EXERCISE INSTRUCTIONS: Rewrite all of these records with "magnifier" changed to "magnifying glass" wherever it appears, leaving everything else untouched.

GIVEN ENTRIES:
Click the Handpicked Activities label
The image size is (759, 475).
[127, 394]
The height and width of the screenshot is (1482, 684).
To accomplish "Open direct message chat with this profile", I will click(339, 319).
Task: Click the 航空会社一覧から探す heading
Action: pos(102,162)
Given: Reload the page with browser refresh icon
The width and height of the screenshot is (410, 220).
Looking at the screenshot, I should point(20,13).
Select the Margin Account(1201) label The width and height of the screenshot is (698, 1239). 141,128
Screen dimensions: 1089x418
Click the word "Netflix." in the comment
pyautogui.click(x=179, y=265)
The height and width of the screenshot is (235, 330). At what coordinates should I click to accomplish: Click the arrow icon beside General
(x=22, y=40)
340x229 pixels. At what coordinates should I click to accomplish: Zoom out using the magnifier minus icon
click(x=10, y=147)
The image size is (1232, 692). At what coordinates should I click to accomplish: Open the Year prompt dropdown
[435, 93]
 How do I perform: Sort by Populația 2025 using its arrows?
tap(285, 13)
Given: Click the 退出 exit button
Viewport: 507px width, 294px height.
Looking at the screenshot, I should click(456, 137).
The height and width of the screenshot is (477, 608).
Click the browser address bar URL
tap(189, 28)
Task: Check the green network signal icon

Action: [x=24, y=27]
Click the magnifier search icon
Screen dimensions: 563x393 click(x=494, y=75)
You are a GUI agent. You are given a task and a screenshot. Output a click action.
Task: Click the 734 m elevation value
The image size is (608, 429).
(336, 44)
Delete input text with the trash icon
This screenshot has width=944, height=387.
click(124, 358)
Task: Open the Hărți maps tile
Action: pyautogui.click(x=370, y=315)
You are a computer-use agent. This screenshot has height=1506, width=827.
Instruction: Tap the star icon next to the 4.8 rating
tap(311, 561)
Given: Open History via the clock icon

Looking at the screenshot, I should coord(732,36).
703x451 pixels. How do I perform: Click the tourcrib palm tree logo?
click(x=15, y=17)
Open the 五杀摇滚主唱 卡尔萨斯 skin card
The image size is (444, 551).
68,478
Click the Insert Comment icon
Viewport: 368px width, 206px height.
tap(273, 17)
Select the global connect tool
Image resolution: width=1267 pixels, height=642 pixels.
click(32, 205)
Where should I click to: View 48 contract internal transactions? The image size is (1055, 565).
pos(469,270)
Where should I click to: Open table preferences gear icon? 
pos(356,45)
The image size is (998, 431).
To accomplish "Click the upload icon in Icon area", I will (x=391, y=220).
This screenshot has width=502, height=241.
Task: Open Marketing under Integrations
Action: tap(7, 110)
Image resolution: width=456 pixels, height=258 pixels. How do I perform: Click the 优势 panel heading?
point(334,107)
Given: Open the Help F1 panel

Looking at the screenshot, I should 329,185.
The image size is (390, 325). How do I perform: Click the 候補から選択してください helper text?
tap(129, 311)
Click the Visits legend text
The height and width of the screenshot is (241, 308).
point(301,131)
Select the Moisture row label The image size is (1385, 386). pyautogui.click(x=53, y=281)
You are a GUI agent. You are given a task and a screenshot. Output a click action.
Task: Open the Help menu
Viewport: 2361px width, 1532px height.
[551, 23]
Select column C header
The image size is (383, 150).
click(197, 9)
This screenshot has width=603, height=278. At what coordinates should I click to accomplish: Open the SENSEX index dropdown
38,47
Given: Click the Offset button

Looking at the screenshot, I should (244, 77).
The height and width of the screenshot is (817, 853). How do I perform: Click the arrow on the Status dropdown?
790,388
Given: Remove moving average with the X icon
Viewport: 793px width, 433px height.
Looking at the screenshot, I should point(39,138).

OUTPUT OF THE TASK:
Click the Handpicked Activities label
The image size is (759, 475).
[127, 394]
The height and width of the screenshot is (1482, 684).
To accomplish "Open direct message chat with this profile", I will click(339, 319).
Task: Click the 航空会社一覧から探す heading
Action: pos(102,162)
Given: Reload the page with browser refresh icon
The width and height of the screenshot is (410, 220).
Looking at the screenshot, I should point(20,13).
Select the Margin Account(1201) label The width and height of the screenshot is (698, 1239). 141,128
Screen dimensions: 1089x418
Click the word "Netflix." in the comment
pyautogui.click(x=179, y=265)
The height and width of the screenshot is (235, 330). At what coordinates should I click to accomplish: Click the arrow icon beside General
(x=22, y=40)
340x229 pixels. At what coordinates should I click to accomplish: Zoom out using the magnifying glass minus icon
click(x=10, y=147)
The image size is (1232, 692). At what coordinates should I click to accomplish: Open the Year prompt dropdown
[435, 93]
 How do I perform: Sort by Populația 2025 using its arrows?
tap(285, 13)
Given: Click the 退出 exit button
Viewport: 507px width, 294px height.
Looking at the screenshot, I should click(456, 137).
The height and width of the screenshot is (477, 608).
Click the browser address bar URL
tap(189, 28)
Task: Check the green network signal icon

Action: [x=24, y=27]
Click the magnifying glass search icon
Screen dimensions: 563x393 click(x=494, y=75)
You are a GUI agent. You are given a task and a screenshot. Output a click action.
Task: Click the 734 m elevation value
The image size is (608, 429).
(336, 44)
Delete input text with the trash icon
This screenshot has width=944, height=387.
click(124, 358)
Task: Open the Hărți maps tile
Action: pyautogui.click(x=370, y=315)
You are a computer-use agent. This screenshot has height=1506, width=827.
Instruction: Tap the star icon next to the 4.8 rating
tap(311, 561)
Given: Open History via the clock icon

Looking at the screenshot, I should coord(732,36).
703x451 pixels. How do I perform: Click the tourcrib palm tree logo?
click(x=15, y=17)
Open the 五杀摇滚主唱 卡尔萨斯 skin card
The image size is (444, 551).
68,478
Click the Insert Comment icon
Viewport: 368px width, 206px height.
tap(273, 17)
Select the global connect tool
Image resolution: width=1267 pixels, height=642 pixels.
click(32, 205)
Where should I click to: View 48 contract internal transactions? The image size is (1055, 565).
pos(469,270)
Where should I click to: Open table preferences gear icon? 
pos(356,45)
The image size is (998, 431).
To accomplish "Click the upload icon in Icon area", I will (x=391, y=220).
This screenshot has width=502, height=241.
Task: Open Marketing under Integrations
Action: tap(7, 110)
Image resolution: width=456 pixels, height=258 pixels. How do I perform: Click the 优势 panel heading?
point(334,107)
Given: Open the Help F1 panel

Looking at the screenshot, I should 329,185.
The image size is (390, 325). How do I perform: Click the 候補から選択してください helper text?
tap(129, 311)
Click the Visits legend text
The height and width of the screenshot is (241, 308).
point(301,131)
Select the Moisture row label The image size is (1385, 386). pyautogui.click(x=53, y=281)
You are a GUI agent. You are given a task and a screenshot. Output a click action.
Task: Open the Help menu
Viewport: 2361px width, 1532px height.
[551, 23]
Select column C header
The image size is (383, 150).
click(197, 9)
This screenshot has width=603, height=278. At what coordinates should I click to accomplish: Open the SENSEX index dropdown
38,47
Given: Click the Offset button

Looking at the screenshot, I should (244, 77).
The height and width of the screenshot is (817, 853). How do I perform: Click the arrow on the Status dropdown?
790,388
Given: Remove moving average with the X icon
Viewport: 793px width, 433px height.
Looking at the screenshot, I should point(39,138).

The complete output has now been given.